• _Tarefa_
Localize todas as linhas abaixo em que aparece a palavra "screenshot" e copie cada uma delas.

[Linhas extraídas de uma coleção]
+ + +
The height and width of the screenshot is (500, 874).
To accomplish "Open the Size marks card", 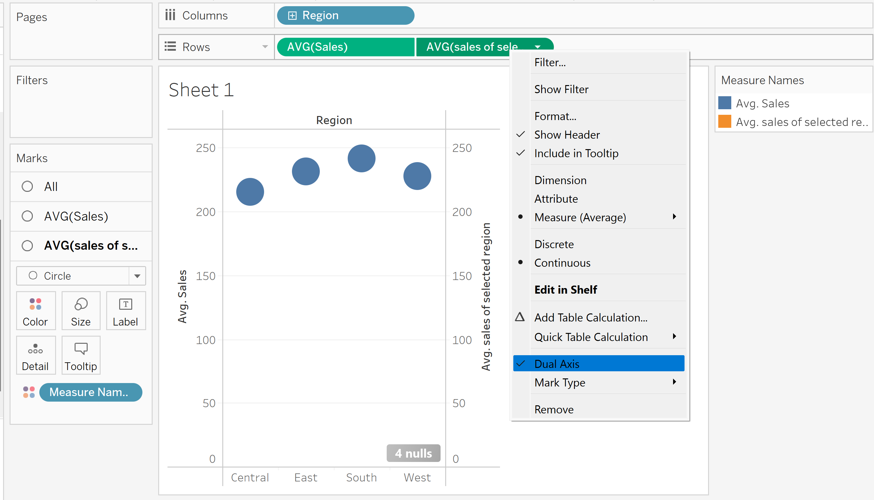I will pos(81,311).
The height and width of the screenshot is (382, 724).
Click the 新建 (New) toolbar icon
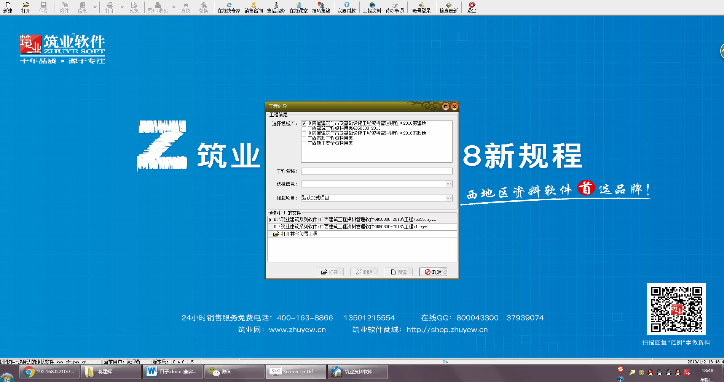pos(8,7)
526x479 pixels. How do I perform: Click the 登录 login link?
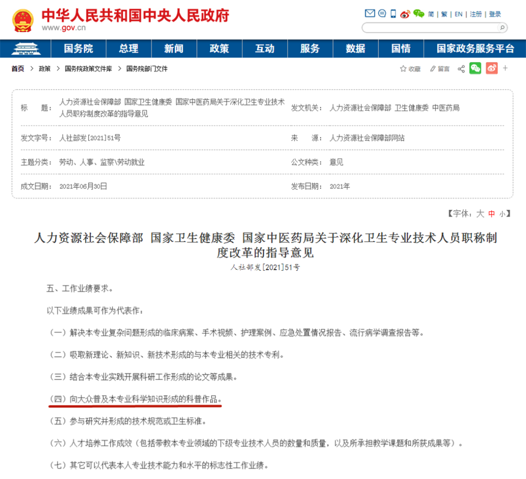[495, 14]
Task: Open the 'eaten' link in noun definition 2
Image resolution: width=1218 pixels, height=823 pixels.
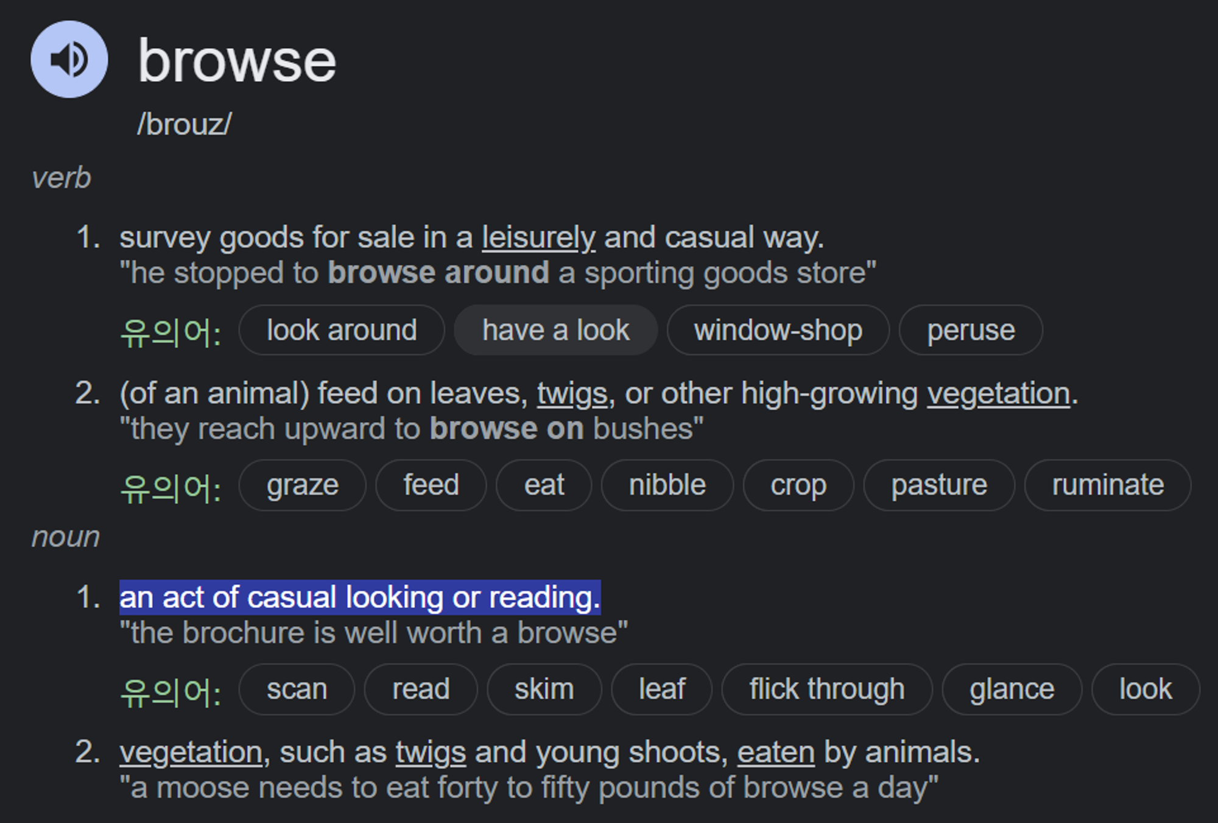Action: coord(776,752)
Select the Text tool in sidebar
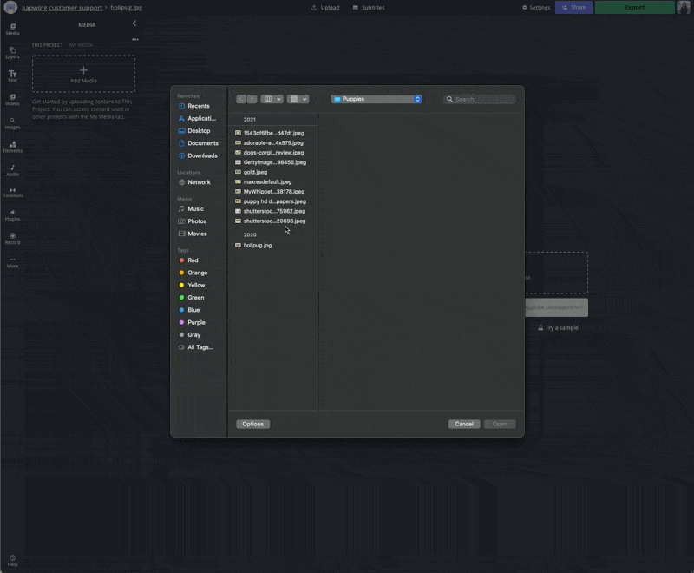Viewport: 694px width, 573px height. pos(12,76)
+ + +
• _Resultado do exercício_
The height and width of the screenshot is (500, 874).
The height and width of the screenshot is (382, 724).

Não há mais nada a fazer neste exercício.